If the block size information is {0, 0, height size}, a point cloud data transmission device that divides the geometry data into one or more prediction units by applying elevation-based horizontal division to the geometry data.
The method of claim 7, wherein the geometry encoder

If the block size information is {s, s, s} (where s is a value greater than 1), a point cloud that divides the geometry data into one or more prediction units by applying octree node-based partitioning to the geometry data.
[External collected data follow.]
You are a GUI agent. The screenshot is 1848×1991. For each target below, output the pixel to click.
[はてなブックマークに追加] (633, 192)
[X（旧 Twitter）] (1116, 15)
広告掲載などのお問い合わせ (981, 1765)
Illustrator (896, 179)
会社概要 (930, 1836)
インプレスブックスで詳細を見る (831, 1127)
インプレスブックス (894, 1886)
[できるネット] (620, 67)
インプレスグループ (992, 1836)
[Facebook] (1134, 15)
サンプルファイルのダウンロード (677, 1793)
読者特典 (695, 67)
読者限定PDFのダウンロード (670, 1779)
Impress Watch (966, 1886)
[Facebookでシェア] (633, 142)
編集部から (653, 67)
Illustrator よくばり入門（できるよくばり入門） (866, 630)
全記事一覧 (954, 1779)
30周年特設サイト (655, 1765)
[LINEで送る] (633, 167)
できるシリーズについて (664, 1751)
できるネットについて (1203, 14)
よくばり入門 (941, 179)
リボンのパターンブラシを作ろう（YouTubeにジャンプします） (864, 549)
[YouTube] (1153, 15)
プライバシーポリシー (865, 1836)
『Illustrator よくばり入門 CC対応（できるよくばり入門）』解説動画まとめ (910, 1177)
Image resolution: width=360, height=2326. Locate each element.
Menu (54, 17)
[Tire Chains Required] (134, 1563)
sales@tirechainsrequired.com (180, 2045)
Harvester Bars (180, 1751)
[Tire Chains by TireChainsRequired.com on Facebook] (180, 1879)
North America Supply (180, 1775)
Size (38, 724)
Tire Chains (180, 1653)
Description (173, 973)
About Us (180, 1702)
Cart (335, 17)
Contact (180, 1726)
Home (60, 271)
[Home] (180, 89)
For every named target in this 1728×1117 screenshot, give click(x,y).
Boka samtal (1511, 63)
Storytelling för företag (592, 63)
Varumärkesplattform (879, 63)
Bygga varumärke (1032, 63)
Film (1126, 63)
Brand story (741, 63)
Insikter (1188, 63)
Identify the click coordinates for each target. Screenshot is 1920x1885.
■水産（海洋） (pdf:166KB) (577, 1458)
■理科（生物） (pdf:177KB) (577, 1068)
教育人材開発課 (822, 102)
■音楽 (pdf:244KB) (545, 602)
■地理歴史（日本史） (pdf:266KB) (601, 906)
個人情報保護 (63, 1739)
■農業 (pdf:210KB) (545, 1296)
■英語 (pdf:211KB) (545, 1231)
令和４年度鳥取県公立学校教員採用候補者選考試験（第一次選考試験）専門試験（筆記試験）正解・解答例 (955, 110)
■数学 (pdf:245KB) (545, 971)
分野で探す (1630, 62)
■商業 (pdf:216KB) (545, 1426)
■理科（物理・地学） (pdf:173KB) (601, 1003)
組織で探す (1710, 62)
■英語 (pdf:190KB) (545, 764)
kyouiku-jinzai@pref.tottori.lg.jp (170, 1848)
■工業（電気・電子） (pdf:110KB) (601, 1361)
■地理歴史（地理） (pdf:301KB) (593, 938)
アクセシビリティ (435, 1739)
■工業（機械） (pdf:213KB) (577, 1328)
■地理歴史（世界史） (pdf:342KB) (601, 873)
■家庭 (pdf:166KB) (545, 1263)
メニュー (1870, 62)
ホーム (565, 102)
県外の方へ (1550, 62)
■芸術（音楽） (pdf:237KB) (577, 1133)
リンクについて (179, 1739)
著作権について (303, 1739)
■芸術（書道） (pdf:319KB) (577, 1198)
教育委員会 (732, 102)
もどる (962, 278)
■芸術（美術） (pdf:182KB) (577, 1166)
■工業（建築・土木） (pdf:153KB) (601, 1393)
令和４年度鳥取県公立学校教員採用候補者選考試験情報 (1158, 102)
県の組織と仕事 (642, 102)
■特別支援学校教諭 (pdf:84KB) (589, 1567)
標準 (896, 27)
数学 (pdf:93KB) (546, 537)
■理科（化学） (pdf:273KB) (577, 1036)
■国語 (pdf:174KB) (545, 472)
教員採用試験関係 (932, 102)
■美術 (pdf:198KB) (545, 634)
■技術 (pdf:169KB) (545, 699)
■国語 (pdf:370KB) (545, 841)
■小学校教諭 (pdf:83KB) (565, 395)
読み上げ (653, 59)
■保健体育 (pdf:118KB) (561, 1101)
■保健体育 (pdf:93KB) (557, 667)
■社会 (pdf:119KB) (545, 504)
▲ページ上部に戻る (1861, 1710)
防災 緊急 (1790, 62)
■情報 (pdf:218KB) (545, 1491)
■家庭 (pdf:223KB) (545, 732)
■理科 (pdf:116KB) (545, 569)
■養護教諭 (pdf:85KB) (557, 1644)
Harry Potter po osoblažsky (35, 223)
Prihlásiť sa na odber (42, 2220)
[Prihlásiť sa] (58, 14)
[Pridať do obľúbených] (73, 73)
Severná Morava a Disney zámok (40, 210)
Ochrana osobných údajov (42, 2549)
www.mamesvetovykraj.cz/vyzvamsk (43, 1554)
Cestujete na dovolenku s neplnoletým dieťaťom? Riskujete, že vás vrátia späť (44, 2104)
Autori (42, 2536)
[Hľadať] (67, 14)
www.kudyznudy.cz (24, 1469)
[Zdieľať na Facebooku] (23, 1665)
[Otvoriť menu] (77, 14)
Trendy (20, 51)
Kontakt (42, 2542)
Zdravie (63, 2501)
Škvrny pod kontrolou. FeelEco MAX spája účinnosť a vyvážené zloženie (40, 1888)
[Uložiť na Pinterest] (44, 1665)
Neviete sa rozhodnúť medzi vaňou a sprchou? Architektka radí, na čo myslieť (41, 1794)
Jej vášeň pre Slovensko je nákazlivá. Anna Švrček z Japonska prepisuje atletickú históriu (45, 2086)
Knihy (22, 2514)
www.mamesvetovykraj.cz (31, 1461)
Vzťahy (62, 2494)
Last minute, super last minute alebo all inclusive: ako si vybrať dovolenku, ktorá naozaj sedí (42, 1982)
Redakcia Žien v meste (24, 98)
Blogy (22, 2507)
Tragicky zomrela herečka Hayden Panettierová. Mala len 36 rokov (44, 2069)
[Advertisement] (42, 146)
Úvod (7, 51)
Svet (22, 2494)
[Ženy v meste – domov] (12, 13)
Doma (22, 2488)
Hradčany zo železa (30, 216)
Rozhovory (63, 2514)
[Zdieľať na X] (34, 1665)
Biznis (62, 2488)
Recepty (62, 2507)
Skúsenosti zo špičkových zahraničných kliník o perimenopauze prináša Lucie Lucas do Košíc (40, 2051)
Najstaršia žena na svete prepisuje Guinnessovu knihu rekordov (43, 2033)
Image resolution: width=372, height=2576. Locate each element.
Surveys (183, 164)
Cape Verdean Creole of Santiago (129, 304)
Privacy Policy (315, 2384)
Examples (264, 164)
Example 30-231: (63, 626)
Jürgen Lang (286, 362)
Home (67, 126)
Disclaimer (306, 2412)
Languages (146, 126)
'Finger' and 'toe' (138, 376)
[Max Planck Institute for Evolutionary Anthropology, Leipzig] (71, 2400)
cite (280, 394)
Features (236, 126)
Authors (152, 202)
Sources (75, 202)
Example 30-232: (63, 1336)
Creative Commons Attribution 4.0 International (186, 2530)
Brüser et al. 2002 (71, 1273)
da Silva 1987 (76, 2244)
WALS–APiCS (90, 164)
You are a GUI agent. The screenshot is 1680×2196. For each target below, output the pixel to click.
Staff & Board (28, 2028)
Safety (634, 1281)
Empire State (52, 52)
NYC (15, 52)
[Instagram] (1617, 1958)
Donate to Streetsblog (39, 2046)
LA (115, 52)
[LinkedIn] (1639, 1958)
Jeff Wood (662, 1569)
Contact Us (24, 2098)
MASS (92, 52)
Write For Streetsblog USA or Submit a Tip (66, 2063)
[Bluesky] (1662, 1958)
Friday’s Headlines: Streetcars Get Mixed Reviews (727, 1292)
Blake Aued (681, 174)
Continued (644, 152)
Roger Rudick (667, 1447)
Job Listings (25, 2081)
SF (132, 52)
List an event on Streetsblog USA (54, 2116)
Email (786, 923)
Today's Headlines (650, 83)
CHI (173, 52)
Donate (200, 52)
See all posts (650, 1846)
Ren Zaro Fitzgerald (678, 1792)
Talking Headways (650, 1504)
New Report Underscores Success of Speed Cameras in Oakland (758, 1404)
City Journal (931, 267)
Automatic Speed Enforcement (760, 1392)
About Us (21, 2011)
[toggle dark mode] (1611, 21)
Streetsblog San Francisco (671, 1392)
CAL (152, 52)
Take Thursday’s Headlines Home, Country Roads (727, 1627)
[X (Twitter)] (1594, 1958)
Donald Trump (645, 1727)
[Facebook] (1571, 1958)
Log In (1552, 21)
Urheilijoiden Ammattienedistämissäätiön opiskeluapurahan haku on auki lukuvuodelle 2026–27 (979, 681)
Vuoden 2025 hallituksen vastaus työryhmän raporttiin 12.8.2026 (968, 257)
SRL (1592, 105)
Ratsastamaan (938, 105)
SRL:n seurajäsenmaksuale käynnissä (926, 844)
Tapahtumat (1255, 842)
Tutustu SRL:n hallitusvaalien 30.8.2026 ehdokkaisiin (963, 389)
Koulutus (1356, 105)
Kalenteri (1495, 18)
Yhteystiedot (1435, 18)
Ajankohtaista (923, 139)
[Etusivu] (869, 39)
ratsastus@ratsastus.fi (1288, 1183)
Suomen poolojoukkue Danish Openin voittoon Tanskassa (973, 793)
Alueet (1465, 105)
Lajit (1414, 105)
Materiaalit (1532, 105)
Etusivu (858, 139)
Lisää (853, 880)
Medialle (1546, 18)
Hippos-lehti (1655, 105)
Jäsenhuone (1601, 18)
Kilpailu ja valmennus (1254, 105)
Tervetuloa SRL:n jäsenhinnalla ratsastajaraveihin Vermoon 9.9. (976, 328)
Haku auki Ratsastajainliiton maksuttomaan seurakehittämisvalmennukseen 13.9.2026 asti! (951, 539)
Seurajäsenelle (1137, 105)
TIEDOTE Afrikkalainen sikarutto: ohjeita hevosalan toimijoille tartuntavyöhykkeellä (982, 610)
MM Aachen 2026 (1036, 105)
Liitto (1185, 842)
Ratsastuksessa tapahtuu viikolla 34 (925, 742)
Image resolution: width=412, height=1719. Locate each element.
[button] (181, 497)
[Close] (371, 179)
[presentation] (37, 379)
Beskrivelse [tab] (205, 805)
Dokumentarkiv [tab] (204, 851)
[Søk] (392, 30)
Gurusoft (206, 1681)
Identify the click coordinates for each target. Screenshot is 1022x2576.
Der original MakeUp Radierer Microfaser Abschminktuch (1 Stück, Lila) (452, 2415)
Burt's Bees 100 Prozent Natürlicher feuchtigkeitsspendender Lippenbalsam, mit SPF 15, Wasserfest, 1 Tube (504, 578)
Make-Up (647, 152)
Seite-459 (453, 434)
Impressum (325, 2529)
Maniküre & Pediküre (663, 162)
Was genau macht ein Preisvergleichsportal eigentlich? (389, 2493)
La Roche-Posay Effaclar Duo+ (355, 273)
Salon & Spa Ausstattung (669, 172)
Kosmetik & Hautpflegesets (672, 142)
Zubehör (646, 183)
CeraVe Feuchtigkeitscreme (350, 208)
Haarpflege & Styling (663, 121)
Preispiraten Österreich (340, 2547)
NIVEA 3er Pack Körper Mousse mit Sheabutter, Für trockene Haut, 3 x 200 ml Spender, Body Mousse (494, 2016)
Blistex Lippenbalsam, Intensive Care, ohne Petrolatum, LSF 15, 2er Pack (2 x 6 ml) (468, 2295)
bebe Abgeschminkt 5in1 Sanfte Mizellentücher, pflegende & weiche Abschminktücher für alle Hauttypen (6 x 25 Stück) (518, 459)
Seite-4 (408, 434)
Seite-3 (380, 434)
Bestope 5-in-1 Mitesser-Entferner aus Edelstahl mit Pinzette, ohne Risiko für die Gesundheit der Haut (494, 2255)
Data transmission device.
According to claim 7,

The geometry encoder compresses the geometry data using an inter-prediction method by selectively applying a motion vector to each divided prediction unit,

The signaling data further includes information that can identify whether the motion vector is applied to each prediction unit.
Receiving geometry data, attribute data, and signaling data;

decoding the geometry data based on the signaling data;

Decoding the attribute data based on the signaling data and the decoded geometry data; and

It includes rendering restored point cloud data based on the decoded geometry data and the decoded attribute data,

The geometry decoding step is,

Splitting reference data of the geometry data into one or more prediction units according to block size information,

The signaling data includes the block size information.
According to claim 11,

The block size information is expressed in three-dimensional coordinates, and the value of each dimension is 0 or greater than 0.
The method of claim 12, wherein the dividing step is

If the block size information is {0, 0, height size}, a point cloud data reception method for dividing the reference data into one or more prediction units by applying altitude-based horizontal division to the reference data.
The method of claim 12, wherein the dividing step is

If the block size information is {s, s, s} (where s is a value greater than 1), a point cloud that divides the reference data into one or more prediction units by applying octree node-based partitioning to the reference data. How to receive data.
According to claim 12,

The geometry decoding step decodes the geometry data using an inter prediction method by selectively applying a motion vector to each divided prediction unit based on the signaling data,

The signaling data includes information that can identify whether the motion vector is applied to each prediction unit.